__SUPPLIED PASSAGE__:
Nigeria is set to be removed from the list of polio-endemic countries, leaving only Afghanistan and Pakistan, and raising hopes that it will soon become the second human infectious disease after smallpox to be eradicated.
Of the 34 new polio cases reported so far in 2015 – 28 of them have been in Pakistan, with the rest in Afghanistan.
“Pakistan and Afghanistan need to finish the job as quickly as possible. They are the source of the fire and you don’t want it spreading again as it has done in the past,” said Oliver Rosenbauer from the WHO’s Global Polio Eradication Initiative.
Until the development of a vaccine in the 1950s, the polio virus invaded the nervous systems of thousands of people annually, rich and poor alike, causing irreversible paralysis within hours.
It can spread rapidly, particularly among children and especially in unsanitary conditions in war-torn regions, refugee camps and areas where healthcare is limited.
As in Nigeria and Somalia, the last African nation to go a year without a case of polio, running vaccination campaigns in Afghanistan and Pakistan have proved challenging due to political instability and internal conflict, Rosenbauer said.
“You also have daunting challenges like huge population movement and slum areas where it is difficult to know how many children there are,” he told the Thomson Reuters Foundation.
But Pakistan had made great progress in the past year as it ran its first eradication program, he added, and WHO had seen significantly more children vaccinated in tribal areas where the government has limited control and access.
WHO estimates global savings of $50 billion over the next 20 years if polio is eradicated worldwide, but say that failure to do could result in up to 200,000 new cases every year, within 10 years.
Somalia, on Tuesday, marked a year without recording a polio infection, six weeks after Nigeria reached the same milestone.
But the continent must go another two years without a new infection to be declared polio free, and WHO urged both countries to avoid complacency and redouble their efforts to keep the disease at bay.

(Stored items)
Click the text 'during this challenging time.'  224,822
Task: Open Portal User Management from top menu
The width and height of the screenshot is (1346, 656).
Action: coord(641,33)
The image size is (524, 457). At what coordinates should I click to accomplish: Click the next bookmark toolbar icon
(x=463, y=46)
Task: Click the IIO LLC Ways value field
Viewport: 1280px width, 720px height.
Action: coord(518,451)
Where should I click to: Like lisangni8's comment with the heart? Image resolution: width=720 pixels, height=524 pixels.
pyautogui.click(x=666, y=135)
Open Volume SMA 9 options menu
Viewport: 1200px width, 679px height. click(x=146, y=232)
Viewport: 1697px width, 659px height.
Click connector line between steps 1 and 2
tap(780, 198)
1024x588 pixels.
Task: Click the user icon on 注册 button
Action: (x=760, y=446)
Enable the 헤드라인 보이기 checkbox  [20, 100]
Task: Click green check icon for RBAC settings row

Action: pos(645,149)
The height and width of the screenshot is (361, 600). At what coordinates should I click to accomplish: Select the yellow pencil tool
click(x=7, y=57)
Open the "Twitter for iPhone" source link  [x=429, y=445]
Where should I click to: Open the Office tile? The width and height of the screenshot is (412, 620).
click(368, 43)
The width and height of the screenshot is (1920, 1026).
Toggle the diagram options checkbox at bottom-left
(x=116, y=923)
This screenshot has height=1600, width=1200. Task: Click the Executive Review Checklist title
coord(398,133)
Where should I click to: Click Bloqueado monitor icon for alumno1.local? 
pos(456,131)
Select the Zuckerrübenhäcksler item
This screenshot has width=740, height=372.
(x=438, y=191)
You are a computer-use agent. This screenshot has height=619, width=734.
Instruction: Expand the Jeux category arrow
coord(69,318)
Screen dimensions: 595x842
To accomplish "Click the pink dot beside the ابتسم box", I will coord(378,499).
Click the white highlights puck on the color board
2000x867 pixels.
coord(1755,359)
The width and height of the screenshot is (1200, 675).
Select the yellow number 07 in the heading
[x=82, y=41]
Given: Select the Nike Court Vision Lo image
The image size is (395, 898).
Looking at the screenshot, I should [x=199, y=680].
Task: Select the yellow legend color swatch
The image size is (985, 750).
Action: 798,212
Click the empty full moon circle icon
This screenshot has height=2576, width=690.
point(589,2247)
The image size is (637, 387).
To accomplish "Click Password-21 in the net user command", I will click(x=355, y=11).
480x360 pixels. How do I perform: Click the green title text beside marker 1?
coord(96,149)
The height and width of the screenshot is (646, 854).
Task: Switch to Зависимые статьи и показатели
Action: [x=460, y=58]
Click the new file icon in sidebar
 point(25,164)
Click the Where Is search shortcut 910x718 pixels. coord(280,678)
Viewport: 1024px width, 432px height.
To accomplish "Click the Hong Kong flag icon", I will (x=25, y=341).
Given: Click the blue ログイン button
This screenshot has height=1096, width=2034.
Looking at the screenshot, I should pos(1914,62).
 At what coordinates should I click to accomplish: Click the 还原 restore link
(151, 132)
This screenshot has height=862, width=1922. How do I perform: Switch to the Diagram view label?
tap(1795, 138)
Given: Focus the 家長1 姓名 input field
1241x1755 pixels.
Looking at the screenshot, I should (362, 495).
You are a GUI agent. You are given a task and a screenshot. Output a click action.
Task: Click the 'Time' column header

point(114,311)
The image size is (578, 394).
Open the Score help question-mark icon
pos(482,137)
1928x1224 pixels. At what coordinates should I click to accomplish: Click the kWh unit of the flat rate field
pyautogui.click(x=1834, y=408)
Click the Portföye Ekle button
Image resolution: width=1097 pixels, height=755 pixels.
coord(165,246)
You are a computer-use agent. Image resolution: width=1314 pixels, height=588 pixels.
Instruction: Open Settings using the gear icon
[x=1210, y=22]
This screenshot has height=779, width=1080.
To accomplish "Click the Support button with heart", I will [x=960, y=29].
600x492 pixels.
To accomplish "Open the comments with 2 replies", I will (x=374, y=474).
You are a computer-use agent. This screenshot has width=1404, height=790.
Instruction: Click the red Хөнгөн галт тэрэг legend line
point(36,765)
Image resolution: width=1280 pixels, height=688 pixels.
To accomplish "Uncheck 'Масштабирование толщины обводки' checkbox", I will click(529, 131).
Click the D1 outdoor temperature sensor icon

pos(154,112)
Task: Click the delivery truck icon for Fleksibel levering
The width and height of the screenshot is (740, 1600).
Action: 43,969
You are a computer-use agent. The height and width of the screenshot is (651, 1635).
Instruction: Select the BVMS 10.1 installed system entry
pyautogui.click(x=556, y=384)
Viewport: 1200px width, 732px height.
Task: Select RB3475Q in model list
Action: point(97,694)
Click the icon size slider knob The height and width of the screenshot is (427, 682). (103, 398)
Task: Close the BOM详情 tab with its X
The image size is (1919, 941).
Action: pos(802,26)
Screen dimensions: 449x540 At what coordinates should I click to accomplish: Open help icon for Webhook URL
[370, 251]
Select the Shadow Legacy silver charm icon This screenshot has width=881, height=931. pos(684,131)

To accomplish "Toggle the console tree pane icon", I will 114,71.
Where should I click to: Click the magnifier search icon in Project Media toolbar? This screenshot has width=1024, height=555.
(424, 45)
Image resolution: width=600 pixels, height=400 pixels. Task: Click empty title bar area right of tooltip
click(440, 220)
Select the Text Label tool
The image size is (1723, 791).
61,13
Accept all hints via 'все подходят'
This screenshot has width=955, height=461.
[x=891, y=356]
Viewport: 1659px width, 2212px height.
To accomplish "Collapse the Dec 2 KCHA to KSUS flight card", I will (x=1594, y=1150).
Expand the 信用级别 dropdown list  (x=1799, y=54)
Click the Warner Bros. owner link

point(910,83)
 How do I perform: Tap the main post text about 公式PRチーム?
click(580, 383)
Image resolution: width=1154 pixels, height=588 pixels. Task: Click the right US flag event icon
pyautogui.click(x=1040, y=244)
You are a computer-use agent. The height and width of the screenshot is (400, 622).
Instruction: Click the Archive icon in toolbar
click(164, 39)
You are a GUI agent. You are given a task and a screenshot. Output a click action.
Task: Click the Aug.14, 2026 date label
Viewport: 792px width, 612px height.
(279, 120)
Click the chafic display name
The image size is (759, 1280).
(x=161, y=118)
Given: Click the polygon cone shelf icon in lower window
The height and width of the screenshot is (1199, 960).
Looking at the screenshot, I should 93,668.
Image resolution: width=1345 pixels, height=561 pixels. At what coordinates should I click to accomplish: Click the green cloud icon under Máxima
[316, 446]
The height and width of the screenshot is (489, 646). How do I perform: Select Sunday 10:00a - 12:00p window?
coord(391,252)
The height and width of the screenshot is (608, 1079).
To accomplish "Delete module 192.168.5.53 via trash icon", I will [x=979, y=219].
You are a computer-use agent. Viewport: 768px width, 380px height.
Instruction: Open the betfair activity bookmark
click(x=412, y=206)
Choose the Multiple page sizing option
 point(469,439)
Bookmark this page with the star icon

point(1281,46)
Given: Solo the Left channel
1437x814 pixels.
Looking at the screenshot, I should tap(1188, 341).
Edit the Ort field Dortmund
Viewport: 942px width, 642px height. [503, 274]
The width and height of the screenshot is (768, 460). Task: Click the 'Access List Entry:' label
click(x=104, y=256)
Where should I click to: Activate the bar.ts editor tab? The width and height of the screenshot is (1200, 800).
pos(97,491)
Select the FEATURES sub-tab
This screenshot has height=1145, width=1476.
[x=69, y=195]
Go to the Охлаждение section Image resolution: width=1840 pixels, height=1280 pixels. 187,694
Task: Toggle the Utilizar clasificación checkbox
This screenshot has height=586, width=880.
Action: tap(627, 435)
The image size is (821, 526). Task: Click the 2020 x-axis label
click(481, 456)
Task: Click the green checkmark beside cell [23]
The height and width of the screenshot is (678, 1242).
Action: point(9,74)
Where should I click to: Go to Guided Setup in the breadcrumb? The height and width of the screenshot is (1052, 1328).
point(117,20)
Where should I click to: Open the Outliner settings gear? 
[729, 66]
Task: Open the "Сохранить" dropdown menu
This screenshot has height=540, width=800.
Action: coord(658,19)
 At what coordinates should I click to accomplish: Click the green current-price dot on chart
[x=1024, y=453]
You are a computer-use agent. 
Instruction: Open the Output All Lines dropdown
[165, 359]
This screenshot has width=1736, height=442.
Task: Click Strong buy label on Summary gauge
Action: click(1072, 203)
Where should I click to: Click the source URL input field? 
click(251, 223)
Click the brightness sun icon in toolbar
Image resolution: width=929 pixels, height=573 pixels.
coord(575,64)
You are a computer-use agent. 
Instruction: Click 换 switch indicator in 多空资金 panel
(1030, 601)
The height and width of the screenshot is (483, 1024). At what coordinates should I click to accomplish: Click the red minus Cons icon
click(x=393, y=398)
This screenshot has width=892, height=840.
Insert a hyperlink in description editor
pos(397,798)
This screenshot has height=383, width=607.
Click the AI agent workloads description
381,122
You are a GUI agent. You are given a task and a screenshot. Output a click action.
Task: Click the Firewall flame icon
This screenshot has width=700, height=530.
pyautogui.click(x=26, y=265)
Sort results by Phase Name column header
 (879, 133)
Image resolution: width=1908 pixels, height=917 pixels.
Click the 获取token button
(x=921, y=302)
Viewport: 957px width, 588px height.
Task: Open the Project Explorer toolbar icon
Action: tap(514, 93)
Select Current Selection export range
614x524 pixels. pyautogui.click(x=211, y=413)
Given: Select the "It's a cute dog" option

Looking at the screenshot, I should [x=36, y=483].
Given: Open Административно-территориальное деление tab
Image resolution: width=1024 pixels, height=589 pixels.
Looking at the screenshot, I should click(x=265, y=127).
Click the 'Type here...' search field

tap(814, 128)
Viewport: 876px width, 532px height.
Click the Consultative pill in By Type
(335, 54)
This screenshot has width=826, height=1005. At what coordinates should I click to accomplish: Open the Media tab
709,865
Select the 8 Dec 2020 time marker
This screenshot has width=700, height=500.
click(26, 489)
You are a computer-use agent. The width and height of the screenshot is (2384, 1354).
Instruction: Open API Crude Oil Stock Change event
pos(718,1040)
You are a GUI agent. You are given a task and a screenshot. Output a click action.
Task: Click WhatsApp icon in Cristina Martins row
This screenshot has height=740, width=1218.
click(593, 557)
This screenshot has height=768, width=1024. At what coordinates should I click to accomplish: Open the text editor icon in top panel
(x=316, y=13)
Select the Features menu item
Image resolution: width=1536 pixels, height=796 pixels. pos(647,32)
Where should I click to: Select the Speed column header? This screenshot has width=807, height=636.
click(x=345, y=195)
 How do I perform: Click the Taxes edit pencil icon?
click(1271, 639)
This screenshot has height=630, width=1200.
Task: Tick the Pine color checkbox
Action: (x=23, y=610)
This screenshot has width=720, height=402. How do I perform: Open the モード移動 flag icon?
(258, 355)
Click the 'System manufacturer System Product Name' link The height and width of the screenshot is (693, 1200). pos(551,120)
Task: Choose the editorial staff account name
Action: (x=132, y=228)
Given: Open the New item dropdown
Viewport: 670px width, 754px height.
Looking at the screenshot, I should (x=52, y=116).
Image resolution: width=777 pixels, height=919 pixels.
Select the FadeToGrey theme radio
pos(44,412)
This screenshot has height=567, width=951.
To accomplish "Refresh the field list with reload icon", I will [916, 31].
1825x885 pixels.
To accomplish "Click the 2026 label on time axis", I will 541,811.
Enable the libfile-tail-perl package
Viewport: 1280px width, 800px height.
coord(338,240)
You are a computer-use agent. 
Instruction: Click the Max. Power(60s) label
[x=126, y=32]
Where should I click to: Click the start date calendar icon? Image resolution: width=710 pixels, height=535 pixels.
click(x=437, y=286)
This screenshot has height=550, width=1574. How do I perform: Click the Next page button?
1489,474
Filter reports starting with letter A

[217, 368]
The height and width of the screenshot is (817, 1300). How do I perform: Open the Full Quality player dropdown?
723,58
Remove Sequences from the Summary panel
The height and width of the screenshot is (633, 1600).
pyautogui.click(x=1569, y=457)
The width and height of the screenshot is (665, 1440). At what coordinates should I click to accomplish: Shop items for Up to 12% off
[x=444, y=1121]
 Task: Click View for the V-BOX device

__TASK LIST__:
(a) List every country named in the polio eradication article.
(b) For each statement, say whether it agrees with the polio eradication article, and quote the words that decide it: (i) All 34 new polio cases reported so far in 2015 were in Pakistan. (ii) A polio vaccine was developed in the 1950s. (iii) Somalia reached a year without a polio infection before Nigeria did.

__SOLUTIONS BY TASK__:
(a) Nigeria, Afghanistan, Pakistan, Somalia

(b)
(i) No: "28 of them have been in Pakistan, with the rest in Afghanistan."
(ii) Yes: "Until the development of a vaccine in the 1950s"
(iii) No: "six weeks after Nigeria reached the same milestone."